Required work:
In the listing below, every line with the word "Stain" needs to be copied.
__________
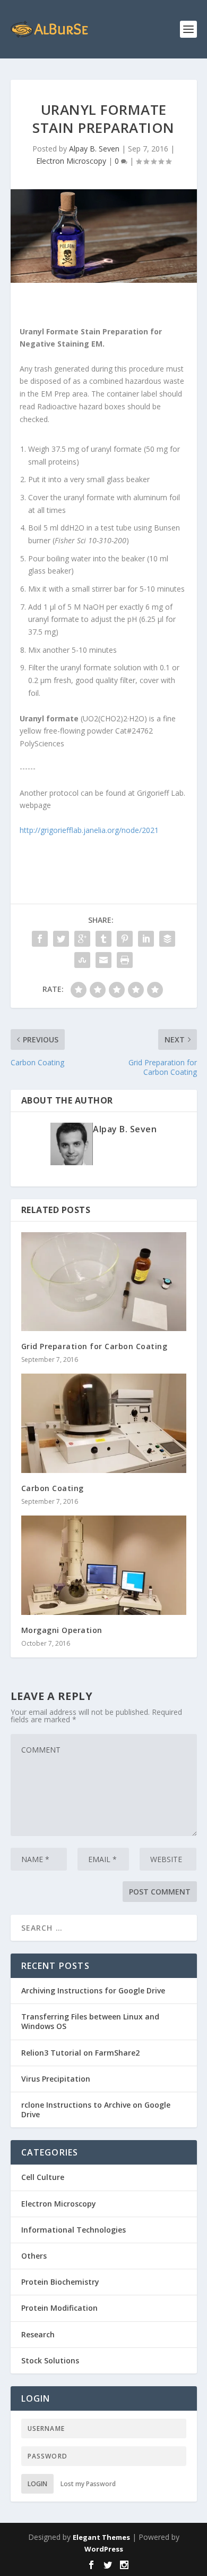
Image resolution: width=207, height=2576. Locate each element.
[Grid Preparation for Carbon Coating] (103, 1282)
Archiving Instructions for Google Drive (93, 1990)
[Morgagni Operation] (103, 1565)
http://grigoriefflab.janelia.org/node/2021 (89, 830)
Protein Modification (59, 2308)
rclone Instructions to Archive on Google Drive (95, 2109)
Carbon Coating (52, 1488)
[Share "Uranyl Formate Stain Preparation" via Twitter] (61, 938)
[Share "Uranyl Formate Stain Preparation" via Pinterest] (124, 938)
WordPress (103, 2549)
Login (37, 2483)
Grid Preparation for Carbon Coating (94, 1346)
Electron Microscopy (71, 161)
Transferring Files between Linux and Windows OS (90, 2021)
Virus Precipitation (55, 2079)
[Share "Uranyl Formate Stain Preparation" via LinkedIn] (146, 938)
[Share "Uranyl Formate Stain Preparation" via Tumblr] (103, 938)
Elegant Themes (101, 2537)
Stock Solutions (50, 2360)
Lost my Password (88, 2483)
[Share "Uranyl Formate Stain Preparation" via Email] (103, 960)
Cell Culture (42, 2177)
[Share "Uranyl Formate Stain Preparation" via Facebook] (39, 938)
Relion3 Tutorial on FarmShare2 (80, 2053)
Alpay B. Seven (94, 149)
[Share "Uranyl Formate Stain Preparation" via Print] (124, 960)
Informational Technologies (73, 2230)
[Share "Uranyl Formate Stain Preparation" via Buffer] (167, 938)
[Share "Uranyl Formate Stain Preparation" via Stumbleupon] (82, 960)
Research (38, 2334)
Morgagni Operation (61, 1630)
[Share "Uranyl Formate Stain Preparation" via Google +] (82, 938)
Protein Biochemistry (60, 2282)
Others (34, 2256)
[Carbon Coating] (103, 1423)
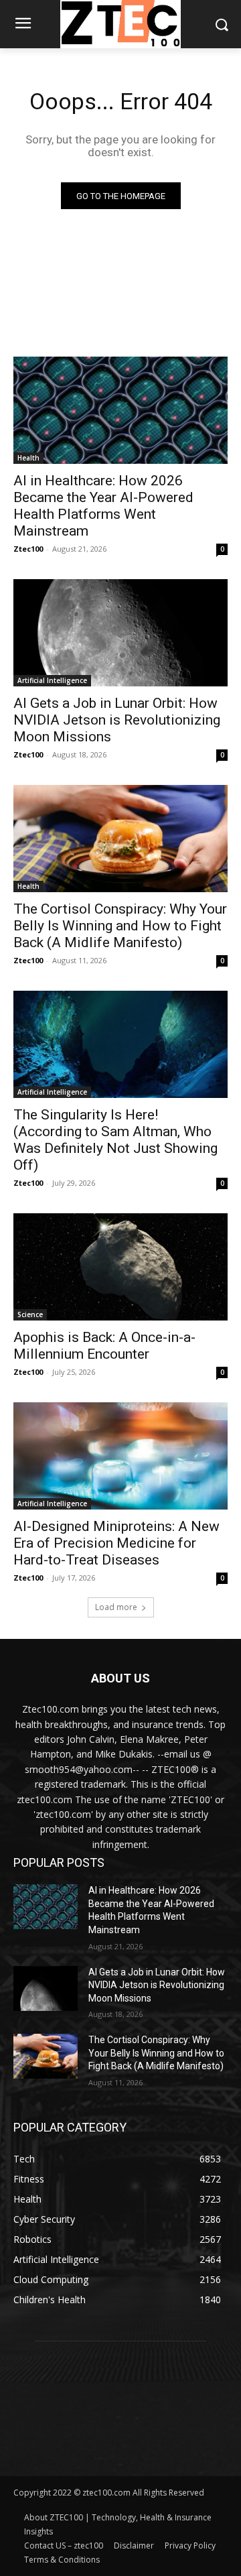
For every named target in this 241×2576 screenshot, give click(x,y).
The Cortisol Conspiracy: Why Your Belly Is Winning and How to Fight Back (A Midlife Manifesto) (120, 925)
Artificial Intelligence (52, 680)
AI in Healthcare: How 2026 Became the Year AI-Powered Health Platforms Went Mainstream (103, 506)
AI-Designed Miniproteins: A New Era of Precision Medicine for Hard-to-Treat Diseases (116, 1543)
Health (28, 458)
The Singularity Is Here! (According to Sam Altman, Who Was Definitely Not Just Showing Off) (115, 1140)
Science (30, 1314)
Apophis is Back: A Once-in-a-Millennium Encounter (104, 1345)
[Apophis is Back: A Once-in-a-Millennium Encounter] (120, 1267)
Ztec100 (28, 549)
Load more (116, 1607)
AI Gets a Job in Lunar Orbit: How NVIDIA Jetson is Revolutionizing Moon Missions (116, 720)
__________
Solved problem:
[Share "Uranyl Formate Stain Preparation" via Twitter] (61, 938)
[Share "Uranyl Formate Stain Preparation" via Pinterest] (124, 938)
[Share "Uranyl Formate Stain Preparation" via LinkedIn] (146, 938)
[Share "Uranyl Formate Stain Preparation" via Tumblr] (103, 938)
[Share "Uranyl Formate Stain Preparation" via Email] (103, 960)
[Share "Uranyl Formate Stain Preparation" via Facebook] (39, 938)
[Share "Uranyl Formate Stain Preparation" via Print] (124, 960)
[Share "Uranyl Formate Stain Preparation" via Buffer] (167, 938)
[Share "Uranyl Formate Stain Preparation" via Stumbleupon] (82, 960)
[Share "Uranyl Formate Stain Preparation" via Google +] (82, 938)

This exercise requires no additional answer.